重賞ウィナーレポート

2016年01月31日 シルクロードS G3

2016年01月31日 京都競馬場 晴 稍重 芝 1200m このレースの詳細データをJBIS-Searchで見る

優勝馬:ダンスディレクター

プロフィール

生年月日
2010年03月20日 06歳
性別/毛色
牡/鹿毛
戦績
国内:16戦6勝
総収得賞金
283,870,000円
アルデバランⅡ(USA)
母 (母父)
マザーリーフ  by  サンデーサイレンス(USA)
馬主
太田 珠々子
生産者
藤原牧場 (静内)
調教師
笹田 和秀
騎手
浜中 俊
  • 事務所入り口に鎮座する牧場勝負服のジョッキー人形
    事務所入り口に鎮座する牧場勝負服のジョッキー人形
  • 事務所にはスターロッチの肖像画と血統書が飾られている
    事務所にはスターロッチの肖像画と血統書が飾られている
  • スターロッチ系の繁殖牝馬エアデヴォン(牝12、父アグネスタキオン)
    スターロッチ系の繁殖牝馬エアデヴォン(牝12、父アグネスタキオン)
  • 母はウイニングチケットの全妹リボンストライプ。期待の後継繁殖だ
    母はウイニングチケットの全妹リボンストライプ。期待の後継繁殖だ

 第1回勝ち馬のフラワーパーク、シーキングザパール、マイネルラヴやジョーカプチーノ、ロードカナロア、ストレイトガールといったG1馬たちが優勝馬に名を連ねるシルクロードS(G3)。レースは、2番人気のダンスディレクターが中団待機から4コーナーを周ると最内から抜け出し、逃げるローレルベローチェを捉えて重賞挑戦4戦目で初勝利を飾った。

 ダンスディレクターの故郷は、新ひだか町静内の藤原牧場。牧場の歴史は古く、3歳牝馬として第5回有馬記念を制するという偉業を成し遂げた名牝スターロツチをはじめ、1977年の皐月賞馬ハードバージ、1986年の天皇賞(秋)(G1)勝ち馬で、種牡馬としても数々の名馬を送り出したサクラユタカオー。1987年の皐月賞馬サクラスターオー、ダービー馬ウイニングチケット、皐月賞(G1)2着のロイヤルタッチ兄弟など、大舞台に強いスターたちを生産してきた。現在は25頭の繁殖牝馬を、藤原悟郎代表のご子息である圭太郎さんを中心に8人のスタッフで飼養している。
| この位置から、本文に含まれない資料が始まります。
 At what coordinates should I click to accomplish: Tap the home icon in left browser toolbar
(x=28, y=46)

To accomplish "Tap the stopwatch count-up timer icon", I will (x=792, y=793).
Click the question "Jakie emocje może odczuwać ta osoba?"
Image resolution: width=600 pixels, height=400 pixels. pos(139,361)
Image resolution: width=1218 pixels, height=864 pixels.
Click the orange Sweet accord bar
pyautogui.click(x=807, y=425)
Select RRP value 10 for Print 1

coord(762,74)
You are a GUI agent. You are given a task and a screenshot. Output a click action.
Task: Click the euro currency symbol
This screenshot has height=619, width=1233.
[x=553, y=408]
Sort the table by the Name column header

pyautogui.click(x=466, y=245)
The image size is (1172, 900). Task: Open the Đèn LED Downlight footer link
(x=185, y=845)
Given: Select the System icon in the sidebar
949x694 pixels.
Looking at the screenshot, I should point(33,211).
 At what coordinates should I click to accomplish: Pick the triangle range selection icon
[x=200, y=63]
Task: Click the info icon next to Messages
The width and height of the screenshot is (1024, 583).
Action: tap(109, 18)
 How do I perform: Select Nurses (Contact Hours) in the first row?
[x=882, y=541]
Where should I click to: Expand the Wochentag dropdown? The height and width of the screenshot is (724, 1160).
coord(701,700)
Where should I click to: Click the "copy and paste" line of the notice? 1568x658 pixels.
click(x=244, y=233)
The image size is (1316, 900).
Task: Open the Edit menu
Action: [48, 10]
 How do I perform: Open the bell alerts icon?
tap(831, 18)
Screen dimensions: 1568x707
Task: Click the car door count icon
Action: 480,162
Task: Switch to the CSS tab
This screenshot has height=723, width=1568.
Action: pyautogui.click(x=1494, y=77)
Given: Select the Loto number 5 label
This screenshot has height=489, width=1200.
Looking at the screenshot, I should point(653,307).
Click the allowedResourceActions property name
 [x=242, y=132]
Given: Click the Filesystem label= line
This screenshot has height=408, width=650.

 レース当日、藤原代表は競馬場へ足を運び、圭太郎さんは事務所のテレビで観戦した。「パドックを見たとき、あ、これはイケるかもと思いました。とても落ち着いていて、安心して見ていられるというか…。レースがスタートした後は無我夢中でよく覚えていませんが、改めて動画を見直してみると、全て上手くいったという印象でしたね。最内でロスなく脚を溜められたこと、直線で前が開かなかったらダメだったし、勝つ時ってこんな感じなんですね」と笑顔を広げた。

 ダンスディレクターは、サクラユタカオーやウイニングチケット兄弟と同じく、牧場の根幹牝馬であるスターロッチを祖とする牝系を持つ。「いずれ爆発する時が来る」と大切に繋いできた血統だけに、思い入れもひとしおだ。

 「ダンスディレクターの母、マザーリーフはとても小柄な馬で、大柄で馬格がしっかりしているアルデバランⅡを配合相手に選んだと聞いています。ダンスディレクター自身も牡馬にしては小さい方でしたが、この血統らしい、バランスの良い綺麗な馬でした。当歳の頃は放牧地をピョンピョン跳ね回る姿が印象的で、その素軽さから“鹿みたい”と話していたことを思い出します」と回想した。

 6歳にして16戦6勝という戦績が表しているように、無理せずゆっくり階段を登ってきたダンスディレクター。この血統を数多く手がけ、知り尽くしている調教師、オーナー故の判断に、圭太郎さんも絶大な信頼を寄せている。

 「オーナーはステップを大事にする方なので、ここまで来れたのだと思います。次のステップはG1になると思いますが、この馬の強みは瞬発力と、それを持続できる精神力。持ち前の負けん気を生かして上を目指して欲しいですね」。圭太郎さんにとっても祖父の代から受け継ぎ、繁栄を続けてきたスターロッチ系。牧場の至宝から誕生した新星に並々ならぬ思いを寄せていた。